TASK INPUT below:

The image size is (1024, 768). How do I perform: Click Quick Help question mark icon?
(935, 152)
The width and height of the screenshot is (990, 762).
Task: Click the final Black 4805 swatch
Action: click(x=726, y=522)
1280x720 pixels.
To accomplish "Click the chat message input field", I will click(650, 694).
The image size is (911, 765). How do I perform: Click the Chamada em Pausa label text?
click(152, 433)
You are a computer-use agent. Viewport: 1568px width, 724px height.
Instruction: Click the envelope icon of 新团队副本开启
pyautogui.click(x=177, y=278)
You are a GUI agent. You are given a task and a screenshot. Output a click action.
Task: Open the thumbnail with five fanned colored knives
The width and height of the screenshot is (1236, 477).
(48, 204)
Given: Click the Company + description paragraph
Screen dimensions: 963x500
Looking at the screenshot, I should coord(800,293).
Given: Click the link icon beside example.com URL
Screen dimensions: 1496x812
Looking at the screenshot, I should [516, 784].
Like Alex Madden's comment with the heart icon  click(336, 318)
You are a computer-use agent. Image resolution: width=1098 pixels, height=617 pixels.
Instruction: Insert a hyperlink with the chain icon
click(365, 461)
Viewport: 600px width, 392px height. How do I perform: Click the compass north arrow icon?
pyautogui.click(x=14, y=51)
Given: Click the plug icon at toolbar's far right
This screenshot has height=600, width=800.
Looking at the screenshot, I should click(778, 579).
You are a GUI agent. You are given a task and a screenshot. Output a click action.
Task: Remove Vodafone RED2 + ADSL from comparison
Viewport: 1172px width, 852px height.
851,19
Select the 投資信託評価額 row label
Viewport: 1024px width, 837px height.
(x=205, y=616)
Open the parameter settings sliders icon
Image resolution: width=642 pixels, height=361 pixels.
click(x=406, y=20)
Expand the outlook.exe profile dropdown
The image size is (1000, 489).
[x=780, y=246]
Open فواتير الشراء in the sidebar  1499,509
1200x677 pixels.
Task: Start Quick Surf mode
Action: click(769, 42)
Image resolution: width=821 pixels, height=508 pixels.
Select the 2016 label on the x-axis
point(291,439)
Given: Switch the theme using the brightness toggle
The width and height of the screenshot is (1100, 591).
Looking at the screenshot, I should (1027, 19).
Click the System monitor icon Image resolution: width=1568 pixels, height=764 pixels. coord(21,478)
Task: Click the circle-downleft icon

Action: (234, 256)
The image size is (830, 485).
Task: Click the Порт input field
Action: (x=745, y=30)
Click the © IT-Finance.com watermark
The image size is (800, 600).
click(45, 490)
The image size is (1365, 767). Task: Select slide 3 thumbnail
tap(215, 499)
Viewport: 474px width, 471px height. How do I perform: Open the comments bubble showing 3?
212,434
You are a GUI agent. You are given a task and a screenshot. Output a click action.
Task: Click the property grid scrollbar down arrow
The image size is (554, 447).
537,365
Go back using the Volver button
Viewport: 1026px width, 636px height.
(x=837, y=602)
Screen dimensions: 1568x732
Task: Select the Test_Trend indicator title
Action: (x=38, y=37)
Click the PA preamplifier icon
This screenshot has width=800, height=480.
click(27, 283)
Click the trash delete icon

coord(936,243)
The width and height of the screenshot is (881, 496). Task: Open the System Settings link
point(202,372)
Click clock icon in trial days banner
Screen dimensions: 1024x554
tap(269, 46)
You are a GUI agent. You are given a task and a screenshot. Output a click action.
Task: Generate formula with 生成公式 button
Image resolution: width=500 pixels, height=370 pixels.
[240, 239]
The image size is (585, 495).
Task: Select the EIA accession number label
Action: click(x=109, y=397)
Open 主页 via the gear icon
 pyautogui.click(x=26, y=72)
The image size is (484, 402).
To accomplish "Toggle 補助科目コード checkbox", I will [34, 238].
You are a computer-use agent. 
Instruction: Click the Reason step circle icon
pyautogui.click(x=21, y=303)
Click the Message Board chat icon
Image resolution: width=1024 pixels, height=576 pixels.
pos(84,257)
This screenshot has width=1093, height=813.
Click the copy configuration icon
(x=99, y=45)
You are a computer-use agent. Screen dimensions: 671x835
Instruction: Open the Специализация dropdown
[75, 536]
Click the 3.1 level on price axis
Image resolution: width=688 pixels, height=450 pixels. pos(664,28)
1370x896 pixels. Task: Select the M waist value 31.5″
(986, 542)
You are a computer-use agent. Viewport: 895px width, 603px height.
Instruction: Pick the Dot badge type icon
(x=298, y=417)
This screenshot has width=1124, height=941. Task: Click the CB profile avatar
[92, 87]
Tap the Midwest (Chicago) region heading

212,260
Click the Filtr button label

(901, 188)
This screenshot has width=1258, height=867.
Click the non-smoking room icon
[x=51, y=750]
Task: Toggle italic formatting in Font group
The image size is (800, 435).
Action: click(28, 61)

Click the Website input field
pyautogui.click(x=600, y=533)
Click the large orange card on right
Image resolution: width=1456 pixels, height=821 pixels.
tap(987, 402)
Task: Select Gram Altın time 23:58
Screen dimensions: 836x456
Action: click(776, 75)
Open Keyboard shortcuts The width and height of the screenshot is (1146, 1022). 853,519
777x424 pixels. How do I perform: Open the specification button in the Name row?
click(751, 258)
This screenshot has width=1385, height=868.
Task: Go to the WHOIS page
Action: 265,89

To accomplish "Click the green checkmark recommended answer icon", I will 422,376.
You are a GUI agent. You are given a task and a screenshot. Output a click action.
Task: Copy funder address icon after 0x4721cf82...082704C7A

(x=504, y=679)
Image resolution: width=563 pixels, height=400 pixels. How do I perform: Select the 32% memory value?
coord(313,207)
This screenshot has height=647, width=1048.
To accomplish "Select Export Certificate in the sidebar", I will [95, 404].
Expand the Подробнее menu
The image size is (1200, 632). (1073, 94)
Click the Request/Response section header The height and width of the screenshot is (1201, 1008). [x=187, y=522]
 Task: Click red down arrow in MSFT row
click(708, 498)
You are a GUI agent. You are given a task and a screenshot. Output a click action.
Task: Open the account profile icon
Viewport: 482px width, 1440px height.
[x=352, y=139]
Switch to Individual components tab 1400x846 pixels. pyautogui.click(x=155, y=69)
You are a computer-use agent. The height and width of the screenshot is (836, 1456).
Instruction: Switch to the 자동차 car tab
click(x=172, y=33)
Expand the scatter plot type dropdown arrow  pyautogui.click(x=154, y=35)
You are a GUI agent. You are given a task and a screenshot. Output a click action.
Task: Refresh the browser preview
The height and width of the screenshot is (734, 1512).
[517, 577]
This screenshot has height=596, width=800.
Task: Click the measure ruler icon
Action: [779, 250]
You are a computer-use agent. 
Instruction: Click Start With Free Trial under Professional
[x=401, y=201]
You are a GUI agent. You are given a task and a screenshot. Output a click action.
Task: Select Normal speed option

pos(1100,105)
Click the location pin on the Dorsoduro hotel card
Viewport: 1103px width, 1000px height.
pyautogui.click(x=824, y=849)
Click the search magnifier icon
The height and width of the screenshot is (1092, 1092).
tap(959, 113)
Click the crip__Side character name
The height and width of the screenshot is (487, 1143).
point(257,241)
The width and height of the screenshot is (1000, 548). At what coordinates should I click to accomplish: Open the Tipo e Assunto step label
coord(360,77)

End of TASK INPUT.

**PROBLEM STATEMENT:** Please, from the material above, copy only the lines from the line with "Task: Generate formula with 生成公式 button" up to and including the line with "You are a computer-use agent. Screen", exactly as written.

**RESPONSE TO THIS EXERCISE:**
Task: Generate formula with 生成公式 button
Image resolution: width=500 pixels, height=370 pixels.
[240, 239]
The image size is (585, 495).
Task: Select the EIA accession number label
Action: click(x=109, y=397)
Open 主页 via the gear icon
 pyautogui.click(x=26, y=72)
The image size is (484, 402).
To accomplish "Toggle 補助科目コード checkbox", I will [34, 238].
You are a computer-use agent. 
Instruction: Click the Reason step circle icon
pyautogui.click(x=21, y=303)
Click the Message Board chat icon
Image resolution: width=1024 pixels, height=576 pixels.
pos(84,257)
This screenshot has width=1093, height=813.
Click the copy configuration icon
(x=99, y=45)
You are a computer-use agent. Screen dimensions: 671x835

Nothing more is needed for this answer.